How one Solution Provider is using Site Server 3.0’s powerful search capabilities to bring Web content directly and continually to employees.

Search the World Over

How one Solution Provider is using Site Server 3.0’s powerful search capabilities to bring Web content directly and continually to employees.

Maybe I should start this article with the moral, which is: “Automatically add at least one more week to your project plan the first time you try this.”

Like many consultants and trainers, I have a weakness: I love playing with new technologies—especially those put out by Microsoft. Somehow, when that happens, the MCSE lobe of my brain goes into high gear, and I start speaking in tongues. Another little problem: I love trying something no one else has done before—at least, no one in my corner of the world.

Enter: Microsoft Site Server 3.0. Exit: Most of my time in the month of July.

The idea was simple: Deploy a platform to allow my company, QuickStart Technologies, to move our “knowledge management” plans forward. As a service company, we’re constantly looking for ways to capture our shared experiences and best practices and to share that knowledge with our entire staff. Also, management of knowledge at QuickStart was made more difficult by our inability to search all relevant sources of information in our enterprise from a single point. As with most networks, we’d have to look in various file shares, search Exchange public folders separately, and search each Web site (internal and external) separately. In light of those challenges, Site Server 3.0 seemed the platform to help us meet our business needs.

The project would be deployed in several phases. Phase one: Deploy the platform (that’s MCSE-speak for set up the box). Phase two: Implement a Search Server solution to catalog the company’s known universe (internal resources, the intranet, public Web sites, and public folders) and some important sites on the Internet. This would allow employees to conduct searches on a set of knowledge specifically pertaining to our business. While many Internet search engines would give us lots of Internet content, this would give us the one-stop shopping we wanted. Naturally, I jumped at the chance to oversee the project.

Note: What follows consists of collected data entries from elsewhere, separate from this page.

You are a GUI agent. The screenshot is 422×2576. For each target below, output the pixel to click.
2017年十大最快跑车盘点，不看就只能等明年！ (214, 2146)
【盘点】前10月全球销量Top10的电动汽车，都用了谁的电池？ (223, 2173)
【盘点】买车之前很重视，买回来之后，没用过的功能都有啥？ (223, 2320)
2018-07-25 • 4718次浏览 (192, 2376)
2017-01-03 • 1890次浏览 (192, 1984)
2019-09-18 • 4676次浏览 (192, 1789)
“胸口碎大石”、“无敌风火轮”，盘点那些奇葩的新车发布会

Site Server 3.0 actually contains more than just search capabilities. Site Server’s core centers around content publishing and management, search, and content delivery. (For a description of the individual components, see John West’s article "Broaden Your Sites: The Site Server 3.0 Story" in this issue). Ultimately, our goal would be to use the content management capabilities to capture and categorize content, use search to give our employees access to all available content, and then use the content delivery mechanisms to personalize and monitor the “user experience”—what the user actually sees at the site.

How Hard Could Setup Be?

The first thing we did, believe it or not, was to read the directions. Site Server comes with an excellent online set of documentation. Without a doubt, the docs saved me hours of problems. That’s because, as with many of Microsoft’s most complex products, Site Server requires a particular order to its installation. You’ll want to follow the order suggested, partly out of necessity (one product will look for another), and partly out of a desire not to start the process over again (trust me on this one).

The first thing I did was to set up our server. You know, the standard stuff: Windows NT Server 4.0 with Service Pack 3. I even gave it a creative NetBIOS name—TribalKnowledge—that leveraged all 15 characters available. Big mistake, but more on that later.

I opted for the de facto standard for Web servers: a stand-alone box. I could easily set up the platform as a stand-alone entity first, then merge it into the domain that the server would eventually call “home” (more on that later too). Since I’m not a domain administrator, this was also the least painful route.

Many Microsoft products require large amounts of disk space, processor power, or memory. Site Server doesn’t discriminate—it likes all three. My server (a Pentium II 333MHz) currently houses about 128M of RAM (and I’m in the process of doubling that), and about 6G of storage space.

Because many of Site Server’s complementary programs (such as IIS 4.0) were going to need to throw things in the system partition, I opted for a large system partition (2G) and used the rest of the disk as a single large data partition (4G). In general, I’d recommend that you install Site Server in a separate partition from your \WINNT directory. Site Server likes to store things in its own directory by default (search catalogs, etc.) and it’s much easier to deal with that issue if you install Site Server in a data partition.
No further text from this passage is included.